PROMPT: All of the records should be given again verbatim.

==== EXCERPTED RECORDS ====

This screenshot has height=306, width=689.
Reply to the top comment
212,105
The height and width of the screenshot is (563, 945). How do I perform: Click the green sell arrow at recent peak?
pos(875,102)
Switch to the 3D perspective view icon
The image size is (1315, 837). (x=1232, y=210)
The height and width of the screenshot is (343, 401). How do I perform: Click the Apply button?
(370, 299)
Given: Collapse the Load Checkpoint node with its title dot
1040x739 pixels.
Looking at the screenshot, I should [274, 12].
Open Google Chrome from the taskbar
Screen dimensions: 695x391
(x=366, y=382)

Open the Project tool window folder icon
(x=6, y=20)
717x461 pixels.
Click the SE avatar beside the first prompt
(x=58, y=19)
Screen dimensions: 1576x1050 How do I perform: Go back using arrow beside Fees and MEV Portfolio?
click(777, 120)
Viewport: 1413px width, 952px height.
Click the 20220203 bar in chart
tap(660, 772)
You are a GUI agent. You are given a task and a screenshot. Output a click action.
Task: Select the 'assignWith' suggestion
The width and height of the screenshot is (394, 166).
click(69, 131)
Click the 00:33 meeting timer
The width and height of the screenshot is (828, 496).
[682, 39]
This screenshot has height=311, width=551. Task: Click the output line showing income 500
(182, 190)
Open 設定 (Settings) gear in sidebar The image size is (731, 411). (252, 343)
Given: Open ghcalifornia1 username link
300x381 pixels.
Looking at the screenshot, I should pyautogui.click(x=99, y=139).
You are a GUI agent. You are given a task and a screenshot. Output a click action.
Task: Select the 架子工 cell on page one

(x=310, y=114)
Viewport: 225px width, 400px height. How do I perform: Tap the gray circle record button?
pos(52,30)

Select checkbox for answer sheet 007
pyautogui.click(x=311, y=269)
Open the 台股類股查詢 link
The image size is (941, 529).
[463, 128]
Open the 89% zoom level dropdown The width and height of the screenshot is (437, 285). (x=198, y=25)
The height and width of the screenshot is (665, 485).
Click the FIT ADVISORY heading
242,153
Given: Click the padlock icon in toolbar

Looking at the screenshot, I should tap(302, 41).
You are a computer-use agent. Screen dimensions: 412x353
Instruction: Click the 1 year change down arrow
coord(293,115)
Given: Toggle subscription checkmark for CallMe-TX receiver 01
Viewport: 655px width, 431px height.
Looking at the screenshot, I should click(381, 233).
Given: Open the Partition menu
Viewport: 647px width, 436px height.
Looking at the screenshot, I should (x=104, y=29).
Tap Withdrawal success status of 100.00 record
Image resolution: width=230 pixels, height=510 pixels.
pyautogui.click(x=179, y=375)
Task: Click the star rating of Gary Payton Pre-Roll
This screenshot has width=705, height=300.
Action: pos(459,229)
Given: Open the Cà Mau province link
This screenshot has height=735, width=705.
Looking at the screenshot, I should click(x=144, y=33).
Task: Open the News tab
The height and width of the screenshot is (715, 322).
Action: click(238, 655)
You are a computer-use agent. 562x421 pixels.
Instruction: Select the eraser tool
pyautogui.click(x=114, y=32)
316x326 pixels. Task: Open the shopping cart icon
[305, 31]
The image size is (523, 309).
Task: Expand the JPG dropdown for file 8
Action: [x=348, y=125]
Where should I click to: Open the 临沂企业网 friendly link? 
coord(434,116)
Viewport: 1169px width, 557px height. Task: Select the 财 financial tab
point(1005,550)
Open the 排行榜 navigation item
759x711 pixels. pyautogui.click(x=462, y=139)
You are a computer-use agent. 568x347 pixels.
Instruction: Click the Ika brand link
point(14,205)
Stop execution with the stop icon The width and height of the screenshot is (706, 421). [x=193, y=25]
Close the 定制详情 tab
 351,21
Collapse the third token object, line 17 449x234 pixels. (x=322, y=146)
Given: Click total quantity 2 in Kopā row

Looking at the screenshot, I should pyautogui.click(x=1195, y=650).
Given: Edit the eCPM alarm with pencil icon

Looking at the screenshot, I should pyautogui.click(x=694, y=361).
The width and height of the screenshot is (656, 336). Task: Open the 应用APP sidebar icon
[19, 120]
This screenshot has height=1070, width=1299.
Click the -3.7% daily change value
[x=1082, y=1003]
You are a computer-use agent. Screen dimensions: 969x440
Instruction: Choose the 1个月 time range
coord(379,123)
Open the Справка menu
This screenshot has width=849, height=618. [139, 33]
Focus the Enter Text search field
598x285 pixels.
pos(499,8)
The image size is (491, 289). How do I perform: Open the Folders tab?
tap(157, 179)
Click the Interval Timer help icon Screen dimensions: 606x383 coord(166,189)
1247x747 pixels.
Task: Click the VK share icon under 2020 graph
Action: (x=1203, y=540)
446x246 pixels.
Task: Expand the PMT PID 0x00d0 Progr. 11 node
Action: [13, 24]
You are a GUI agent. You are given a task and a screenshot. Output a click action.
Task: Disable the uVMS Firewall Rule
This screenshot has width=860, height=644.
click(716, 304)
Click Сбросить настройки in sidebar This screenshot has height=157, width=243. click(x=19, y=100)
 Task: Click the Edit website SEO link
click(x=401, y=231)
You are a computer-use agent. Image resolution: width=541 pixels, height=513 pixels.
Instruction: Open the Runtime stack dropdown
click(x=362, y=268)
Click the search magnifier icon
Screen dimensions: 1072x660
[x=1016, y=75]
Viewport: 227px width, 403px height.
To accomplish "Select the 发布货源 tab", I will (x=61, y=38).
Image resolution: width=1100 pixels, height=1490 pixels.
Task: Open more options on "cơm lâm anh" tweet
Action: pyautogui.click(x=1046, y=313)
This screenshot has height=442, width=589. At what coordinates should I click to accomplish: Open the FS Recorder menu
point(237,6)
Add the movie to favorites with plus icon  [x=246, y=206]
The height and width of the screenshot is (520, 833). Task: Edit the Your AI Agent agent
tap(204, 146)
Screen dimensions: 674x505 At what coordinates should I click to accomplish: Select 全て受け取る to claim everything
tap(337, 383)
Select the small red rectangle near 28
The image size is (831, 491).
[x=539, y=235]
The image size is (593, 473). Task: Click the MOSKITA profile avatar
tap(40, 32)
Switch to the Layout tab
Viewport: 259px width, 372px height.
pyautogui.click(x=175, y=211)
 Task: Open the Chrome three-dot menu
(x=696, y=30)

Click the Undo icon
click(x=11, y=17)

====

RESULT FOR THIS TASK:
This screenshot has height=306, width=689.
Reply to the top comment
212,105
The height and width of the screenshot is (563, 945). How do I perform: Click the green sell arrow at recent peak?
pos(875,102)
Switch to the 3D perspective view icon
The image size is (1315, 837). (x=1232, y=210)
The height and width of the screenshot is (343, 401). How do I perform: Click the Apply button?
(370, 299)
Given: Collapse the Load Checkpoint node with its title dot
1040x739 pixels.
Looking at the screenshot, I should [274, 12].
Open Google Chrome from the taskbar
Screen dimensions: 695x391
(x=366, y=382)

Open the Project tool window folder icon
(x=6, y=20)
717x461 pixels.
Click the SE avatar beside the first prompt
(x=58, y=19)
Screen dimensions: 1576x1050 How do I perform: Go back using arrow beside Fees and MEV Portfolio?
click(777, 120)
Viewport: 1413px width, 952px height.
Click the 20220203 bar in chart
tap(660, 772)
You are a GUI agent. You are given a task and a screenshot. Output a click action.
Task: Select the 'assignWith' suggestion
The width and height of the screenshot is (394, 166).
click(69, 131)
Click the 00:33 meeting timer
The width and height of the screenshot is (828, 496).
[682, 39]
This screenshot has height=311, width=551. Task: Click the output line showing income 500
(182, 190)
Open 設定 (Settings) gear in sidebar The image size is (731, 411). (252, 343)
Given: Open ghcalifornia1 username link
300x381 pixels.
Looking at the screenshot, I should pyautogui.click(x=99, y=139).
You are a GUI agent. You are given a task and a screenshot. Output a click action.
Task: Select the 架子工 cell on page one

(x=310, y=114)
Viewport: 225px width, 400px height. How do I perform: Tap the gray circle record button?
pos(52,30)

Select checkbox for answer sheet 007
pyautogui.click(x=311, y=269)
Open the 台股類股查詢 link
The image size is (941, 529).
[463, 128]
Open the 89% zoom level dropdown The width and height of the screenshot is (437, 285). (x=198, y=25)
The height and width of the screenshot is (665, 485).
Click the FIT ADVISORY heading
242,153
Given: Click the padlock icon in toolbar

Looking at the screenshot, I should tap(302, 41).
You are a computer-use agent. Screen dimensions: 412x353
Instruction: Click the 1 year change down arrow
coord(293,115)
Given: Toggle subscription checkmark for CallMe-TX receiver 01
Viewport: 655px width, 431px height.
Looking at the screenshot, I should click(381, 233).
Given: Open the Partition menu
Viewport: 647px width, 436px height.
Looking at the screenshot, I should (x=104, y=29).
Tap Withdrawal success status of 100.00 record
Image resolution: width=230 pixels, height=510 pixels.
pyautogui.click(x=179, y=375)
Task: Click the star rating of Gary Payton Pre-Roll
This screenshot has width=705, height=300.
Action: pos(459,229)
Given: Open the Cà Mau province link
This screenshot has height=735, width=705.
Looking at the screenshot, I should click(x=144, y=33).
Task: Open the News tab
The height and width of the screenshot is (715, 322).
Action: click(238, 655)
You are a computer-use agent. 562x421 pixels.
Instruction: Select the eraser tool
pyautogui.click(x=114, y=32)
316x326 pixels. Task: Open the shopping cart icon
[305, 31]
The image size is (523, 309).
Task: Expand the JPG dropdown for file 8
Action: [x=348, y=125]
Where should I click to: Open the 临沂企业网 friendly link? 
coord(434,116)
Viewport: 1169px width, 557px height. Task: Select the 财 financial tab
point(1005,550)
Open the 排行榜 navigation item
759x711 pixels. pyautogui.click(x=462, y=139)
You are a computer-use agent. 568x347 pixels.
Instruction: Click the Ika brand link
point(14,205)
Stop execution with the stop icon The width and height of the screenshot is (706, 421). [x=193, y=25]
Close the 定制详情 tab
 351,21
Collapse the third token object, line 17 449x234 pixels. (x=322, y=146)
Given: Click total quantity 2 in Kopā row

Looking at the screenshot, I should pyautogui.click(x=1195, y=650).
Given: Edit the eCPM alarm with pencil icon

Looking at the screenshot, I should pyautogui.click(x=694, y=361).
The width and height of the screenshot is (656, 336). Task: Open the 应用APP sidebar icon
[19, 120]
This screenshot has height=1070, width=1299.
Click the -3.7% daily change value
[x=1082, y=1003]
You are a computer-use agent. Screen dimensions: 969x440
Instruction: Choose the 1个月 time range
coord(379,123)
Open the Справка menu
This screenshot has width=849, height=618. [139, 33]
Focus the Enter Text search field
598x285 pixels.
pos(499,8)
The image size is (491, 289). How do I perform: Open the Folders tab?
tap(157, 179)
Click the Interval Timer help icon Screen dimensions: 606x383 coord(166,189)
1247x747 pixels.
Task: Click the VK share icon under 2020 graph
Action: (x=1203, y=540)
446x246 pixels.
Task: Expand the PMT PID 0x00d0 Progr. 11 node
Action: [13, 24]
You are a GUI agent. You are given a task and a screenshot. Output a click action.
Task: Disable the uVMS Firewall Rule
This screenshot has width=860, height=644.
click(716, 304)
Click Сбросить настройки in sidebar This screenshot has height=157, width=243. click(x=19, y=100)
 Task: Click the Edit website SEO link
click(x=401, y=231)
You are a computer-use agent. Image resolution: width=541 pixels, height=513 pixels.
Instruction: Open the Runtime stack dropdown
click(x=362, y=268)
Click the search magnifier icon
Screen dimensions: 1072x660
[x=1016, y=75]
Viewport: 227px width, 403px height.
To accomplish "Select the 发布货源 tab", I will (x=61, y=38).
Image resolution: width=1100 pixels, height=1490 pixels.
Task: Open more options on "cơm lâm anh" tweet
Action: pyautogui.click(x=1046, y=313)
This screenshot has height=442, width=589. At what coordinates should I click to accomplish: Open the FS Recorder menu
point(237,6)
Add the movie to favorites with plus icon  [x=246, y=206]
The height and width of the screenshot is (520, 833). Task: Edit the Your AI Agent agent
tap(204, 146)
Screen dimensions: 674x505 At what coordinates should I click to accomplish: Select 全て受け取る to claim everything
tap(337, 383)
Select the small red rectangle near 28
The image size is (831, 491).
[x=539, y=235]
The image size is (593, 473). Task: Click the MOSKITA profile avatar
tap(40, 32)
Switch to the Layout tab
Viewport: 259px width, 372px height.
pyautogui.click(x=175, y=211)
 Task: Open the Chrome three-dot menu
(x=696, y=30)

Click the Undo icon
click(x=11, y=17)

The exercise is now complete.